TASK DIRECTIONS:
Please count the lines in the data below that hold "Bayern" and answer with the number by itself.

DATASET RECORDS:

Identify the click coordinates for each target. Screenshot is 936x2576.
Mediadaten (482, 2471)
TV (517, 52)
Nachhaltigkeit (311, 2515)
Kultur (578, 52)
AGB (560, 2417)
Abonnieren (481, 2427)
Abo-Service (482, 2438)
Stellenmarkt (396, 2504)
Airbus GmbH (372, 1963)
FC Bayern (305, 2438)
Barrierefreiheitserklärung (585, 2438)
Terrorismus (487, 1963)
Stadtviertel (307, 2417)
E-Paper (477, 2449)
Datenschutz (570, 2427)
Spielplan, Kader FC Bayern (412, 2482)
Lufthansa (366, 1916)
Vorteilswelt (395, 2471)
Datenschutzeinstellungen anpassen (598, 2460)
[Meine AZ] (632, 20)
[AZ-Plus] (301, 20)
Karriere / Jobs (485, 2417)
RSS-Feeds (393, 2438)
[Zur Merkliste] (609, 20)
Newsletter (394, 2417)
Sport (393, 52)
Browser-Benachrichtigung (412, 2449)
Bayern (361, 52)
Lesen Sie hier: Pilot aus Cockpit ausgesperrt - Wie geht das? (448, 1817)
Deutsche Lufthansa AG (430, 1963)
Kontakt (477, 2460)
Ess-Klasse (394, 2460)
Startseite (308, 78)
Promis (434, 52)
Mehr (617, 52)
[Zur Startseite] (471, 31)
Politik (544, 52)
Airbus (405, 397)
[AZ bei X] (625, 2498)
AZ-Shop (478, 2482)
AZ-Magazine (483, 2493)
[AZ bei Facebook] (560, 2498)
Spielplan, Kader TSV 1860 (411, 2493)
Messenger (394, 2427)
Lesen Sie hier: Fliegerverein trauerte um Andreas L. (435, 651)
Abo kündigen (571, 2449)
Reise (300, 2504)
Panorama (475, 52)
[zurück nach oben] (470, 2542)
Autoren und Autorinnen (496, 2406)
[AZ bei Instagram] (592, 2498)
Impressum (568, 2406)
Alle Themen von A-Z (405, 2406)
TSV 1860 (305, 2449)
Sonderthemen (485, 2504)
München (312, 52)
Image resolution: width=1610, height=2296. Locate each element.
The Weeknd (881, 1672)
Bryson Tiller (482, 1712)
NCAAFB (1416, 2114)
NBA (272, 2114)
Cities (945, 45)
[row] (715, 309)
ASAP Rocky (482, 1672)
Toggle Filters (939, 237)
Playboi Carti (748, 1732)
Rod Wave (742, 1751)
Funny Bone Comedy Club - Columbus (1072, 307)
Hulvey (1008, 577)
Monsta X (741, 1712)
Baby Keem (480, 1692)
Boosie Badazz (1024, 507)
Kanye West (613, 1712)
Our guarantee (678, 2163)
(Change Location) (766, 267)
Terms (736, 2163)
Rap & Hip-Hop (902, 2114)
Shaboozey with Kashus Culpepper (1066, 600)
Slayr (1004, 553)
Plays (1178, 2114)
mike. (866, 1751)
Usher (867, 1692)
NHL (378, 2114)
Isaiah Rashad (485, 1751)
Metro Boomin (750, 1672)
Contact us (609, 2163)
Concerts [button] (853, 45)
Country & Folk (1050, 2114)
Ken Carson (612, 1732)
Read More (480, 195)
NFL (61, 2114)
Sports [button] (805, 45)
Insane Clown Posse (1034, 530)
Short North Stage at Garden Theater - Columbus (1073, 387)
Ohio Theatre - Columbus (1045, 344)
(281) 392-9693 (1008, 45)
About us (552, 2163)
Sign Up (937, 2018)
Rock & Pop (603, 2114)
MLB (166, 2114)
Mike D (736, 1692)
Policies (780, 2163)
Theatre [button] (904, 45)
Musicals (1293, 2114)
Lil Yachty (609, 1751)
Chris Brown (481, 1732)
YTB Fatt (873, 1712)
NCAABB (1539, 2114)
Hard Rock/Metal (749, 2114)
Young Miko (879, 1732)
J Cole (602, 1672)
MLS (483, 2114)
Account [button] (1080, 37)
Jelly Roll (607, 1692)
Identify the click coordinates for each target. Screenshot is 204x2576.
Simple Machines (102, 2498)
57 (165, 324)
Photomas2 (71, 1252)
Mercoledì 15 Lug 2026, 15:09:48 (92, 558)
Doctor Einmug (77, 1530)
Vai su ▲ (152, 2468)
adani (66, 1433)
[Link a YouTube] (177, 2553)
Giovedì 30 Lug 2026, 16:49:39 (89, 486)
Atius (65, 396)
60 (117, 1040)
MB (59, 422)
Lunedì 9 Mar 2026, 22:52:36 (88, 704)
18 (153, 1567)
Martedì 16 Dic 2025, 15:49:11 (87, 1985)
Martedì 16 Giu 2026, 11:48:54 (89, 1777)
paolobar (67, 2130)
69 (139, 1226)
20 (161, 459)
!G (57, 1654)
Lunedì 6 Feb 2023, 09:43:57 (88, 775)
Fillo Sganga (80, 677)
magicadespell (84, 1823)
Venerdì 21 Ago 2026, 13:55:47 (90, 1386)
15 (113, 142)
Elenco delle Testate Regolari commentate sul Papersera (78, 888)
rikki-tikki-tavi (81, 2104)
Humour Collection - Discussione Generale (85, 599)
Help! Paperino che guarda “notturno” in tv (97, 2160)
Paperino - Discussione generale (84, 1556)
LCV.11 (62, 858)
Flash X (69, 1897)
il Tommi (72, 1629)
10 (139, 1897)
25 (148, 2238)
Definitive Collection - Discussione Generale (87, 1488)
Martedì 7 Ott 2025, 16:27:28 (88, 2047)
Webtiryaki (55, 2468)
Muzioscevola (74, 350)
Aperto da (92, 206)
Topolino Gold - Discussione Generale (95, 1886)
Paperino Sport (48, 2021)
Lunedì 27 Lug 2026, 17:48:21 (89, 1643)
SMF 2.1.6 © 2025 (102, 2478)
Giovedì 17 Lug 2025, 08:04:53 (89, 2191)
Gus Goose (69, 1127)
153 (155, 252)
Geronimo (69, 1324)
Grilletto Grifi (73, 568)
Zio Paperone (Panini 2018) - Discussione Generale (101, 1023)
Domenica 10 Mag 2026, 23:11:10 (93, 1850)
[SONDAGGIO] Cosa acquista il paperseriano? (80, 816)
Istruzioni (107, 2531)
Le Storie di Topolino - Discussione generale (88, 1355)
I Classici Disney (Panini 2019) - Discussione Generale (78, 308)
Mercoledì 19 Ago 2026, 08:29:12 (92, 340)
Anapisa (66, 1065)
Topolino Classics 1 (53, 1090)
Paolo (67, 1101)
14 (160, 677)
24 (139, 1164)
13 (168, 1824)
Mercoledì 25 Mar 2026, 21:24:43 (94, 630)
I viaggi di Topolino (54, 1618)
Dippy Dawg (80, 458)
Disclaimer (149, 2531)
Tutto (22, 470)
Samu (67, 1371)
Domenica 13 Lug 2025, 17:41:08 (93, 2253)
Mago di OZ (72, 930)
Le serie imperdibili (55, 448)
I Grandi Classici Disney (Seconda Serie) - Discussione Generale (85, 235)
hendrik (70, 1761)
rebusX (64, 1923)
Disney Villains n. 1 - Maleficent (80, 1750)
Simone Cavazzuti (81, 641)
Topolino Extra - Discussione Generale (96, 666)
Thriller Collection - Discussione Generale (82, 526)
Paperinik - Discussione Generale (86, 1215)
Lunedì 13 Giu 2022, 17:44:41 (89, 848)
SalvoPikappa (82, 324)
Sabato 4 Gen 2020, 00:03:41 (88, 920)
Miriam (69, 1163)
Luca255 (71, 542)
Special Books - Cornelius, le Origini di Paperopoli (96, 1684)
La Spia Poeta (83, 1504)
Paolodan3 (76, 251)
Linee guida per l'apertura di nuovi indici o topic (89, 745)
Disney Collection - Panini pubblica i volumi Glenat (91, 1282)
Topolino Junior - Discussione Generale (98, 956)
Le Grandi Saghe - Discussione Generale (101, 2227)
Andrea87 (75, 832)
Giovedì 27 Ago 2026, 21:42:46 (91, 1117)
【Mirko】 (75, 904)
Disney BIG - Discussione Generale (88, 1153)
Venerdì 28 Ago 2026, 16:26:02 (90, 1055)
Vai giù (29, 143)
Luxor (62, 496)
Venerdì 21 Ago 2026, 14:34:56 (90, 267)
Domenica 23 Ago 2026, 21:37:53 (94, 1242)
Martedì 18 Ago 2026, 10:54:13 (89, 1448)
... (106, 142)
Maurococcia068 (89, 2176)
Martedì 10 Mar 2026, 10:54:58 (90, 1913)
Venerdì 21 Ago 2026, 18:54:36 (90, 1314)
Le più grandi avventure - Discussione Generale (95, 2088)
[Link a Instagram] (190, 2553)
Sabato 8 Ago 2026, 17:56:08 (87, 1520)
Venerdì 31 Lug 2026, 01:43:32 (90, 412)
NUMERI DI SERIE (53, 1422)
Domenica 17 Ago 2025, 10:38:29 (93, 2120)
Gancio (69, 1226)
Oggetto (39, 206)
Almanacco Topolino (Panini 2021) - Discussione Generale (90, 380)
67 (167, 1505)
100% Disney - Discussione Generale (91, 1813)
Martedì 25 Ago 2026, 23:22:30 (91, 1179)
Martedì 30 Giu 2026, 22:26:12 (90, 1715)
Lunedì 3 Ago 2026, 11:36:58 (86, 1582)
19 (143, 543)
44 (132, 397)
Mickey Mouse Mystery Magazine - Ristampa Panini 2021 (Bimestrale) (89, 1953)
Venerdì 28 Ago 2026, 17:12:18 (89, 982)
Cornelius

WRITTEN ANSWER:
3